What about "Repentance"
in the Old Testament?


  1. The Old Testament Hebrew word related to repentance has a broader focus than the New Testament Greek word. Though the idea of "repentance from sin" is often present, the word is more frequently used in reference to a person changing his actions ("repenting") for other reasons.
  2. In the Old Testament sense, a person can change his actions because he has compassion or pity on someone who has been affected by those actions - even though the actions, themselves, are not wrong. He can also change his actions, when the circumstances requiring those actions have changed.
  3. In this sense, even God can "repent." He can change his actions toward people, when their actions (and attitudes) have changed toward him. He can bring judgment upon a nation, when it rebels against him... yet later, if that nation turns back to him, he can "repent" by taking away the judgment and replacing it with blessings.

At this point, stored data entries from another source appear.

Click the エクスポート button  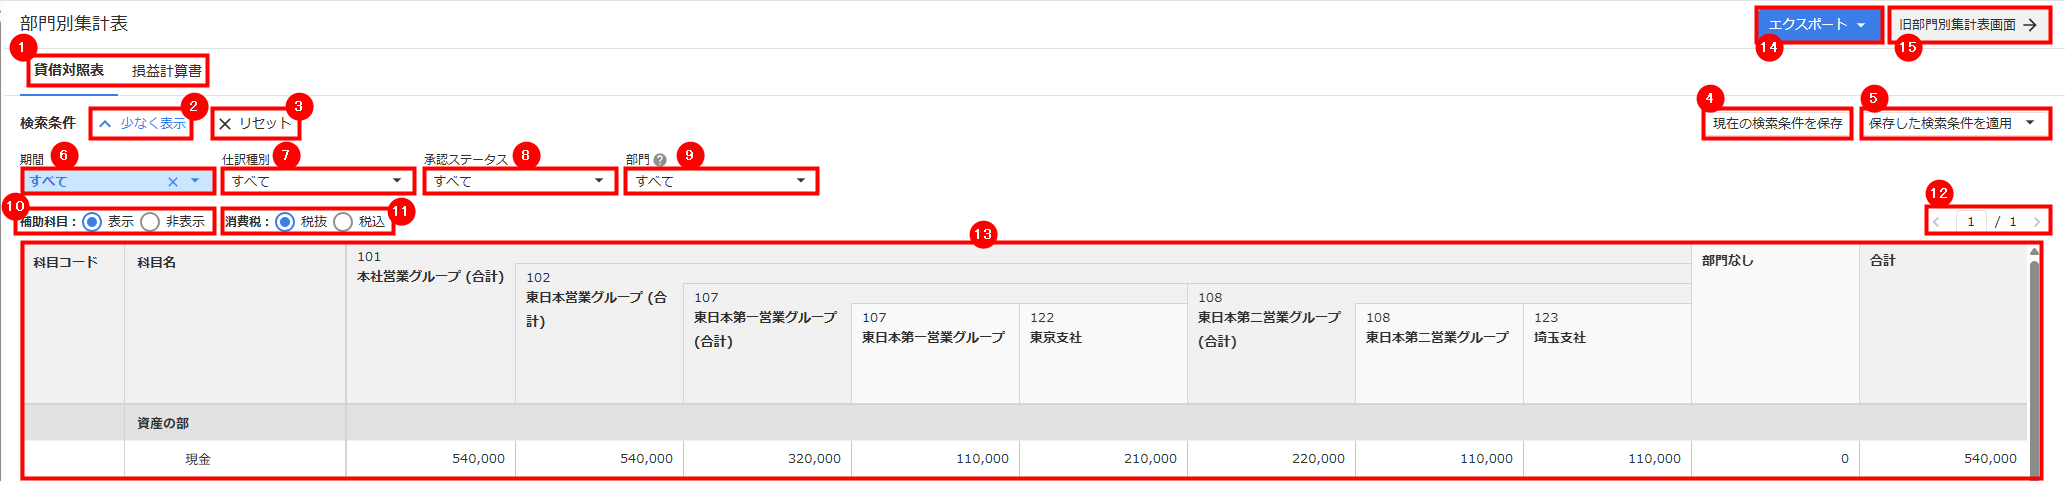(x=1817, y=25)
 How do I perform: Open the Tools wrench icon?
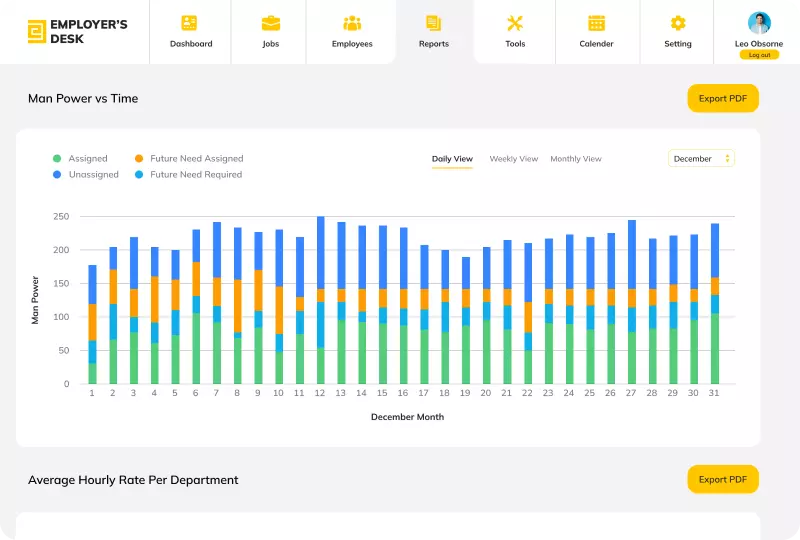(515, 23)
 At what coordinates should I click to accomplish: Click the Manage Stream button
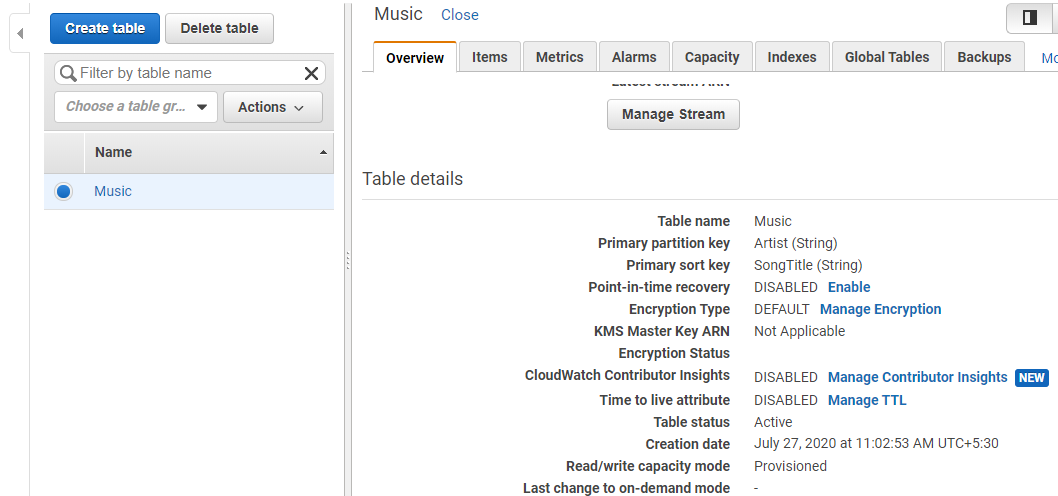tap(673, 114)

  4. In the New Testament, the word "repentance" is used in this broader sense, in Hebrews 12:17.
  5. [NOTE: Sometimes there may be a greater focus on the change of mind, rather than the change of action. This could be a change to a "positive" state of mind (related to comfort and encouragement). Or it could be a change to a "negative" state of mind (related to sorrow, regret and pity) - comparable to the word "remorse," which is examined in a separate part of this study.]